Since our two objects have a common base transformation, lets try to use common NXtransformations group

entry
    instrument
        baseposition:NXtransformations
            T1
                @depends_on=R2
            R2
                @depends_on=R3
            R3
        object1
            depends_on=position1/R4
                position1:NXtransformations
                    R4
                        @depends_on=../baseposition/T1
        object2
            depends_on=position2/R5
                position1:NXtransformations
                    R5
                        @depends_on=../baseposition/T1

However this means I have R3.R2.T1.R4 and R3.R2.T1.R5 which is not what I want. In other words using a common base NXtransformations cannot work.

However when NXtransformations are passive, it would work

entry
    instrument
        baseposition:NXtransformations
            R3
                @depends_on=R2
            R2
                @depends_on=T1
            T1
        object1
            depends_on=position1/R4
                position1:NXtransformations
                    R4
                        @depends_on=../baseposition/R3
        object2
            depends_on=position2/R5
                position1:NXtransformations
                    R5
                        @depends_on=../baseposition/R3

which would give R4.R3.R2.T1 and R5.R3.R2.T1. In other words using a common base NXtransformations works.

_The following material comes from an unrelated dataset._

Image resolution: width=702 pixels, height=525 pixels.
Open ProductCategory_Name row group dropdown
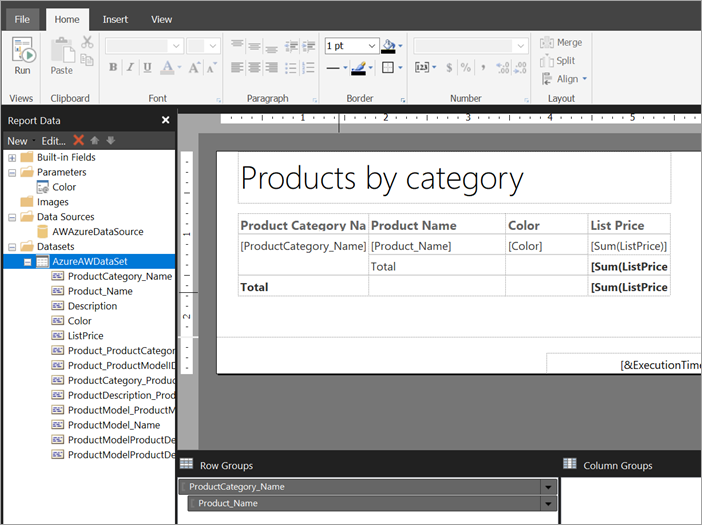coord(548,487)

Note that the last transformation (T1) occurs first if you think about applying the transformation to the objects one by one in physical space. This is assuming NXtransformations are passive transformations.

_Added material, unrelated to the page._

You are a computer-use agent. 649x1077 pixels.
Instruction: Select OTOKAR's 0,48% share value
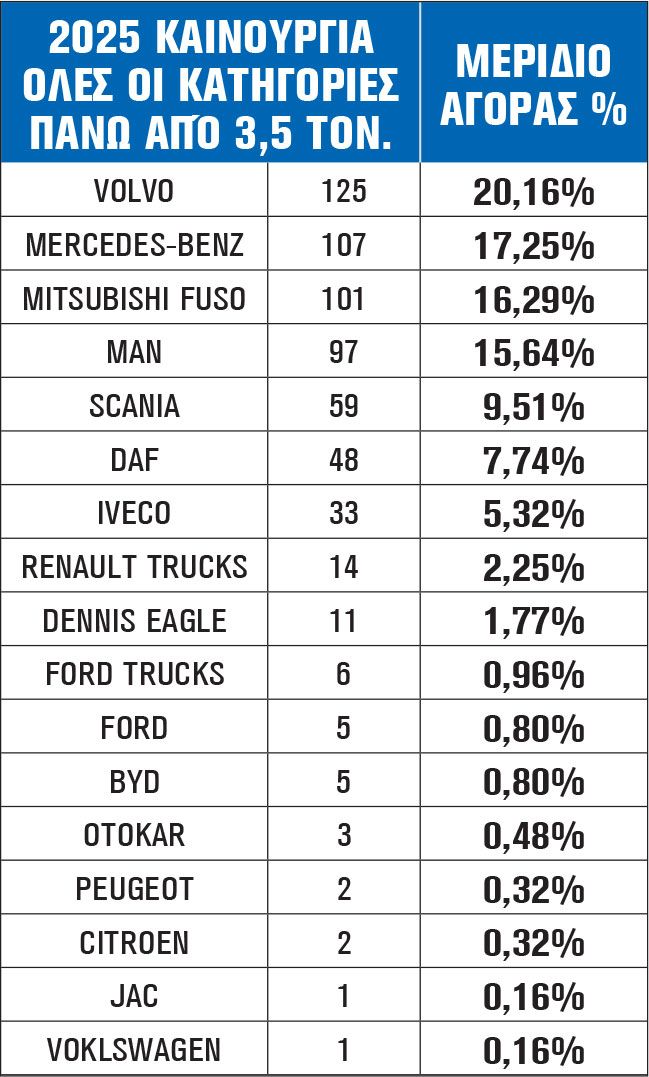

As a side question: is ../baseposition/R3 valid? Or does it need to be entry/instrument/baseposition/R3? Or is both allowed?

PeterC-DLS commented 1 year ago

~You are correct that T3T2T1 is the passive transformation and we should be explicitly use active transformations so that Tf=T1T2T3 or reverse the dependency chain.~

The equation is correct as each step in the transformations dependency chain is specified as an active transformation and the Tf actively transforms the component in the laboratory frame.

prjemian commented 1 year ago

@woutdenolf asked:

As a side question: is ../baseposition/R3 valid? Or does it need to be entry/instrument/baseposition/R3? Or is both allowed?

In the manual's nxdl_desc documentation, there is this text:

From the HDF5 documentation:

Note that relative path names in HDF5 do not employ the ../ notation, the UNIX notation indicating a parent directory, to indicate a parent group.

In the case of @depends_on= values, we are not bound by the limitation of HDF5 since we implement these transformations once the HDF5 files has been read. To be consistent with the rules for HDF5, it would be very helpful to use the same rule for @depends_on as the rule as limited by the HDF5 documentation.

I am not certain we have ever been clear whether we allow for relative paths or require absolute paths. We should clarify the documentation as to what types of addressing (relative or absolute are allowed.

PeterC-DLS commented 1 year ago

I have used relative addressing in my code as writers may not be aware of the absolute location of the destination and/or do not resolve it dynamically.